Exercise instructions
Your answer must be the exact lines from the one holding "Viewport: 1280px width, 989px" through the last line of the records below, with no pictures.

Extracted entries
◆ ◆ ◆

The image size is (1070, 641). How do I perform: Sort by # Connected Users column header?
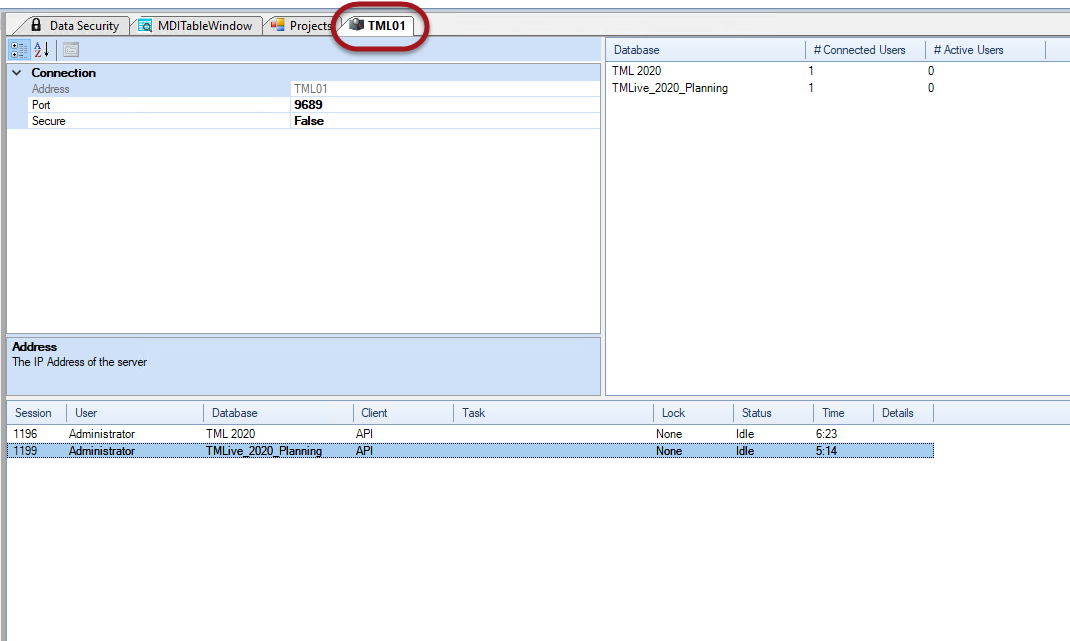tap(865, 50)
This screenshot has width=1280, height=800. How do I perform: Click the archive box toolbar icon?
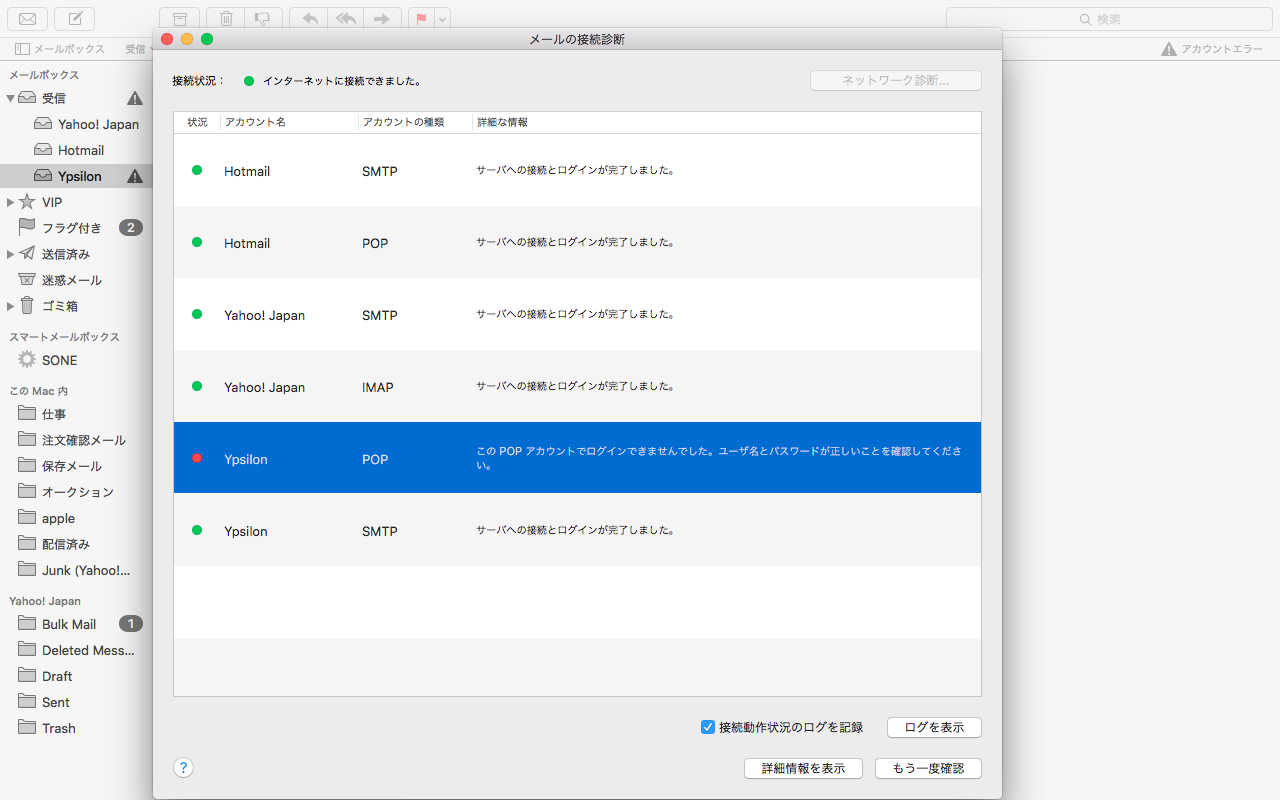[179, 19]
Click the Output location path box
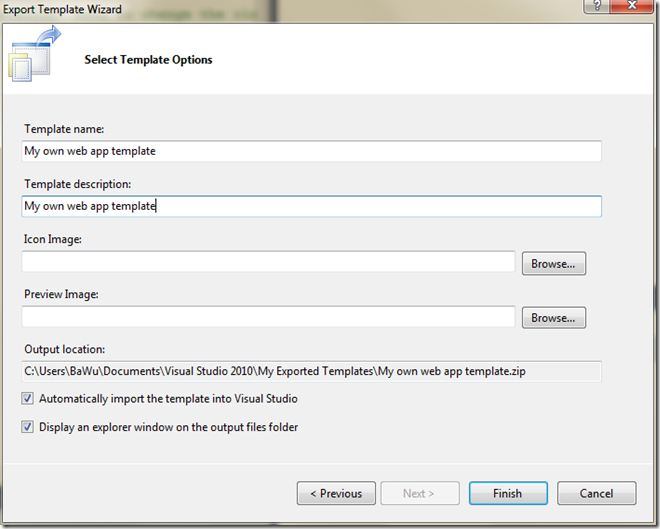660x529 pixels. tap(311, 372)
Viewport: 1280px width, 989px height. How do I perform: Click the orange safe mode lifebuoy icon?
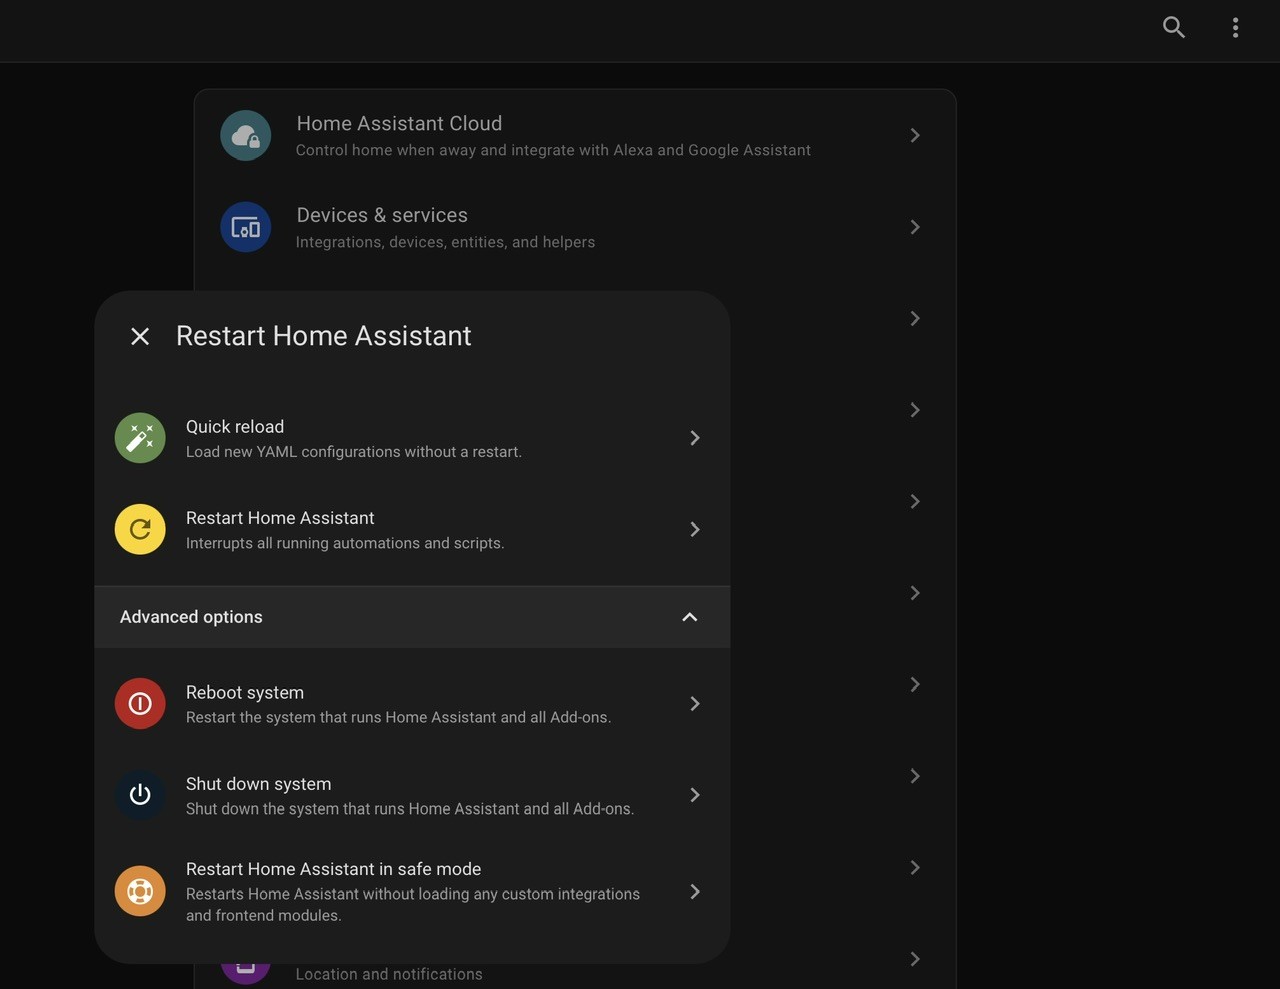coord(140,891)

◆ ◆ ◆

Output for this task
Viewport: 1280px width, 989px height. How do I perform: Click the orange safe mode lifebuoy icon?
coord(140,891)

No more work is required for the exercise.